Sensors, Cameras, and the New 'Normal' in Clandestine Migration: How Undocumented Migrants Experience Surveillance at the U.S.-Mexico Border
Surveillance & Society 15(1): 21-41 (2017)
21 Pages Posted: 19 Mar 2016 Last revised: 17 Mar 2017
Date Written: March 18, 2016
Abstract
This paper presents findings from an exploratory qualitative study of the experiences and perceptions of undocumented (irregular) migrants to the United States with various forms of surveillance in the borderlands between the U.S. and Mexico. Based on fieldwork conducted primarily in a migrant shelter in Nogales, Mexico, we find that migrants generally have a fairly sophisticated understanding about U.S. Border Patrol surveillance and technology use and that they consciously engage in forms of resistance or avoidance. Heightened levels of border surveillance may be deterring a minority of migrants from attempting immediate future crossings, but most interviewees were undeterred in their desire to enter the U.S., preferring to find ways to avoid government surveillance. Furthermore, migrants exhibit a general lack of trust in the “promise” of technology (including body-worn cameras and the Transborder Immigrant Tool) to improve their circumstances and increase their safety during clandestine border-crossing — often due to fears that technology use makes them vulnerable to state surveillance, tracking, and arrest.
::::::::
INSTRUCTIONS:
a) Reproduce the border surveillance text starting at "Sensors, Cameras, and" and ending at "15(1): 21-41 (2017)", substituting "Irregular Migration" for "Clandestine Migration".
b) Copy the listing lines verbatim, starting at the first line of the listing and ending at the line containing "click(x=494, y=243)".
The listing has no connection to the border surveillance text.

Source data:
::::::::
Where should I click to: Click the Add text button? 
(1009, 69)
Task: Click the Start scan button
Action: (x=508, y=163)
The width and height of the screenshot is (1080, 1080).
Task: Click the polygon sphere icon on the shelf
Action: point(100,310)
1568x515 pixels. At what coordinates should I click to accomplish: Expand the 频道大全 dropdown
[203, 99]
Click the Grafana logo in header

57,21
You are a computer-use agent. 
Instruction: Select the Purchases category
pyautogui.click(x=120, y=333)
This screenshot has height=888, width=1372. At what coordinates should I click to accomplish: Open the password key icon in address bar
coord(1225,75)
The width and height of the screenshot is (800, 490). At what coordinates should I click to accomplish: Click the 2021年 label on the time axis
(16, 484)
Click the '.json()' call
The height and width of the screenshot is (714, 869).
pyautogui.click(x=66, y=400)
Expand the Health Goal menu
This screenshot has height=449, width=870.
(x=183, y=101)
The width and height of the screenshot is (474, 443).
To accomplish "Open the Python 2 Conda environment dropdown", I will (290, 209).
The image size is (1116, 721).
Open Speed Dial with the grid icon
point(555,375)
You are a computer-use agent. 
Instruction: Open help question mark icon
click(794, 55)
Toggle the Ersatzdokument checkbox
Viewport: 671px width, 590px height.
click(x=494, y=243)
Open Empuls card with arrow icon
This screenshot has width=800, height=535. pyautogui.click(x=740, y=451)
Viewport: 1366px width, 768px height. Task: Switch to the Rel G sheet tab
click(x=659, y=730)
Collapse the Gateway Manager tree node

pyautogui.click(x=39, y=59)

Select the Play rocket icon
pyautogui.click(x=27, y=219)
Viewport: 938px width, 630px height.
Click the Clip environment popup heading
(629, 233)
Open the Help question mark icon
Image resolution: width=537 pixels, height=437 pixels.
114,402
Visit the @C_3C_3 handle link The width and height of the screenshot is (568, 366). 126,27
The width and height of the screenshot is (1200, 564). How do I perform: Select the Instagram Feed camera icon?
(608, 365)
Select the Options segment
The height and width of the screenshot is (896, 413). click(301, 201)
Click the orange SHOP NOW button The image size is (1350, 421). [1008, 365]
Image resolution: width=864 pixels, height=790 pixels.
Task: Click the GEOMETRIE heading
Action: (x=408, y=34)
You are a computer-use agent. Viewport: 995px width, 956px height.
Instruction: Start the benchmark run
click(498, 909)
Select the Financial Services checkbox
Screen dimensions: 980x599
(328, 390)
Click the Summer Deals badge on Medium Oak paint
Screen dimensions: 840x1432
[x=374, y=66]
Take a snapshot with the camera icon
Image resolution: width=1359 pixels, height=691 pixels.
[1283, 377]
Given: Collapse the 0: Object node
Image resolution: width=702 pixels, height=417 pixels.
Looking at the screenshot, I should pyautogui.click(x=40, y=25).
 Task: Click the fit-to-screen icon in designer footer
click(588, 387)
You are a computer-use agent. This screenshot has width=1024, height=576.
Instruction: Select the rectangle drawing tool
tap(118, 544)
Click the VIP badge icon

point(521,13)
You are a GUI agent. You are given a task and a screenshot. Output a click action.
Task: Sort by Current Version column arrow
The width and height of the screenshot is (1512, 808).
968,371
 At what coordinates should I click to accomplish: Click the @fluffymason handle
::::::::
EXPECTED RESULTS:
a)
Sensors, Cameras, and the New 'Normal' in Irregular Migration: How Undocumented Migrants Experience Surveillance at the U.S.-Mexico Border
Surveillance & Society 15(1): 21-41 (2017)

b)
Where should I click to: Click the Add text button? 
(1009, 69)
Task: Click the Start scan button
Action: (x=508, y=163)
The width and height of the screenshot is (1080, 1080).
Task: Click the polygon sphere icon on the shelf
Action: point(100,310)
1568x515 pixels. At what coordinates should I click to accomplish: Expand the 频道大全 dropdown
[203, 99]
Click the Grafana logo in header

57,21
You are a computer-use agent. 
Instruction: Select the Purchases category
pyautogui.click(x=120, y=333)
This screenshot has height=888, width=1372. At what coordinates should I click to accomplish: Open the password key icon in address bar
coord(1225,75)
The width and height of the screenshot is (800, 490). At what coordinates should I click to accomplish: Click the 2021年 label on the time axis
(16, 484)
Click the '.json()' call
The height and width of the screenshot is (714, 869).
pyautogui.click(x=66, y=400)
Expand the Health Goal menu
This screenshot has height=449, width=870.
(x=183, y=101)
The width and height of the screenshot is (474, 443).
To accomplish "Open the Python 2 Conda environment dropdown", I will (290, 209).
The image size is (1116, 721).
Open Speed Dial with the grid icon
point(555,375)
You are a computer-use agent. 
Instruction: Open help question mark icon
click(794, 55)
Toggle the Ersatzdokument checkbox
Viewport: 671px width, 590px height.
click(x=494, y=243)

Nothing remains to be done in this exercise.